=== Brief ===
Use the entries below and reproduce exactly the lines from the one containing "You are a GUI" down to the one containing "Task: Switch to the Current Subscription tab", both of them included.

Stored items
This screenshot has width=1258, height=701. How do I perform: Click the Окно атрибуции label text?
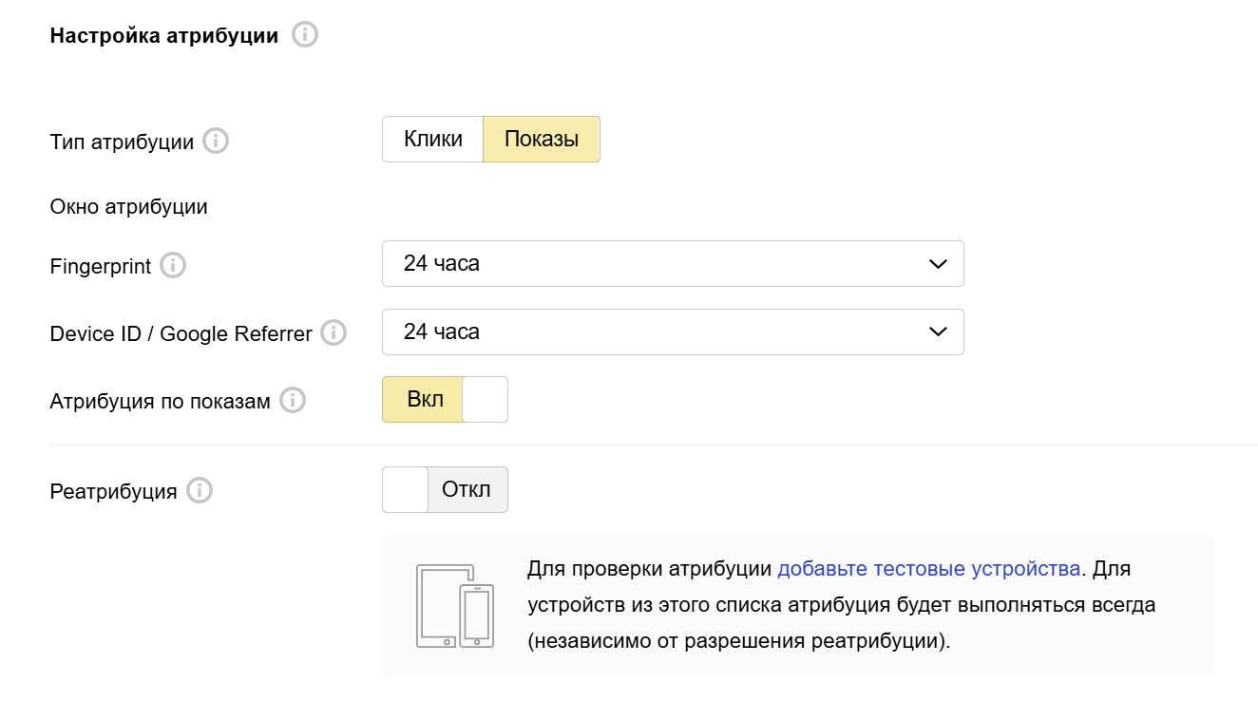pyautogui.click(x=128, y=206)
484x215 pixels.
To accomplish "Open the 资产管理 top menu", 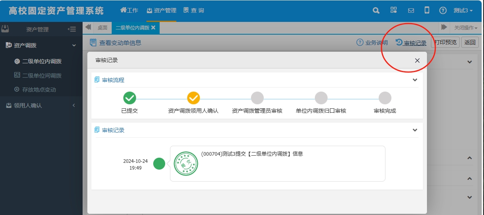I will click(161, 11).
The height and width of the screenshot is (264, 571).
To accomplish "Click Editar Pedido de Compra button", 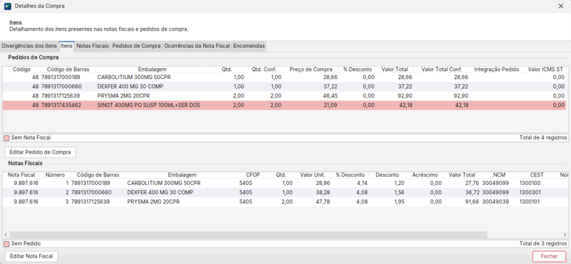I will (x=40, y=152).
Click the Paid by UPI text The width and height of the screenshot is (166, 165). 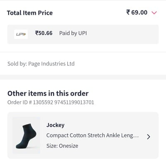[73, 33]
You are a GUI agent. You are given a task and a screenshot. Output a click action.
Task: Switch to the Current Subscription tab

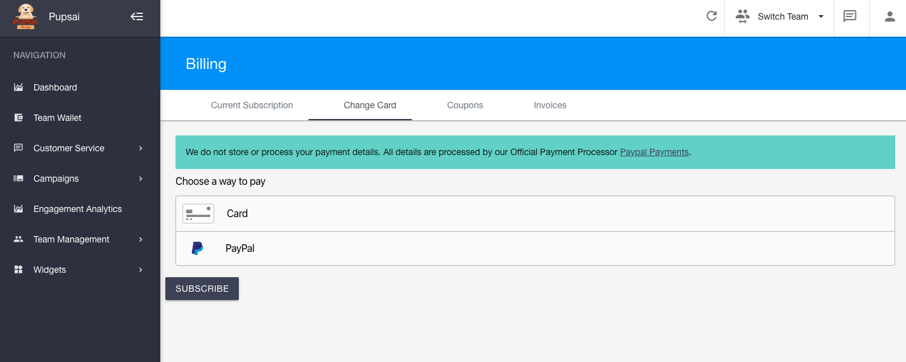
--
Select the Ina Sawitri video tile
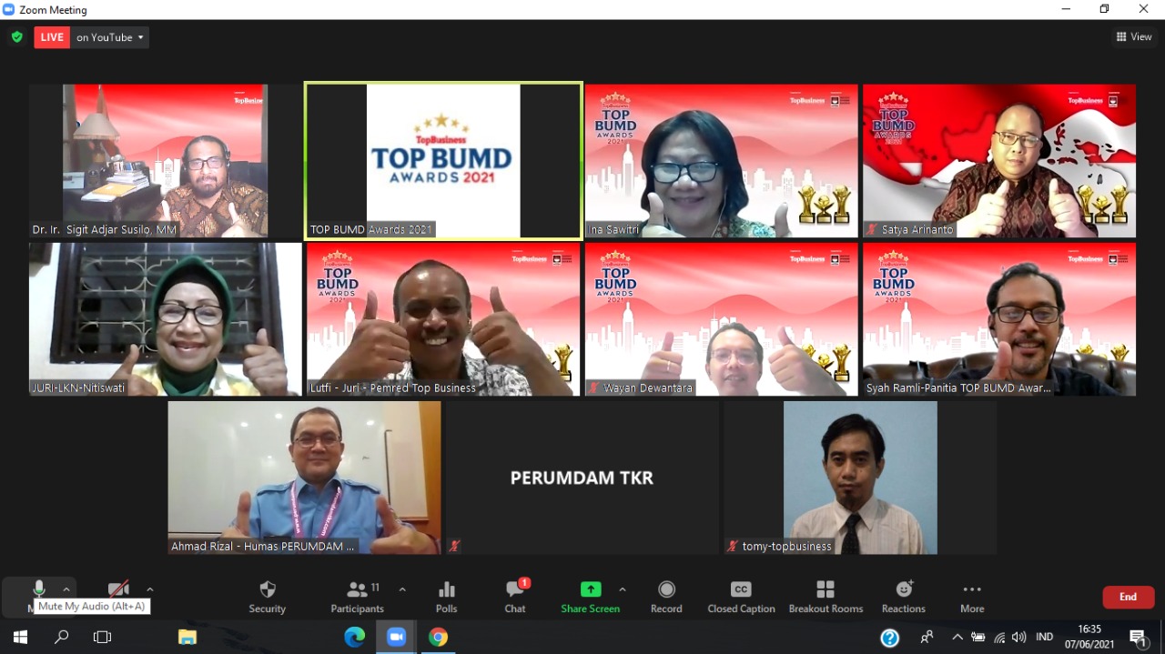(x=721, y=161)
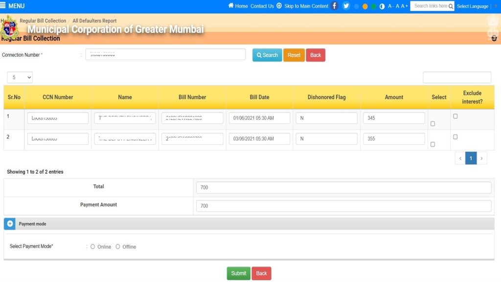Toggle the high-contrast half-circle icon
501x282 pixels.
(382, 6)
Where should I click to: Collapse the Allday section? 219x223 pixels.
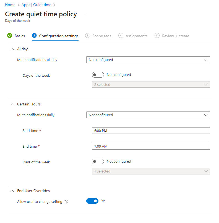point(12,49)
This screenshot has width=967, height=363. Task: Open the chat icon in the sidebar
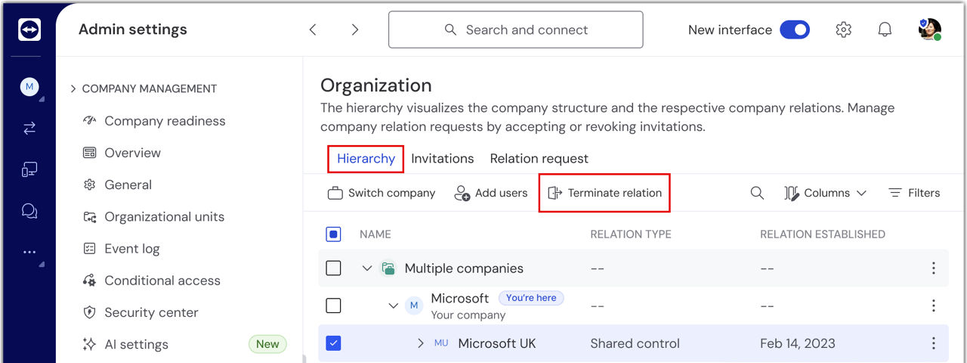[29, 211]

=== Your solution ===
You are a GUI agent. You are given a task and a screenshot. Output a click action.
Task: Switch to the Current Subscription tab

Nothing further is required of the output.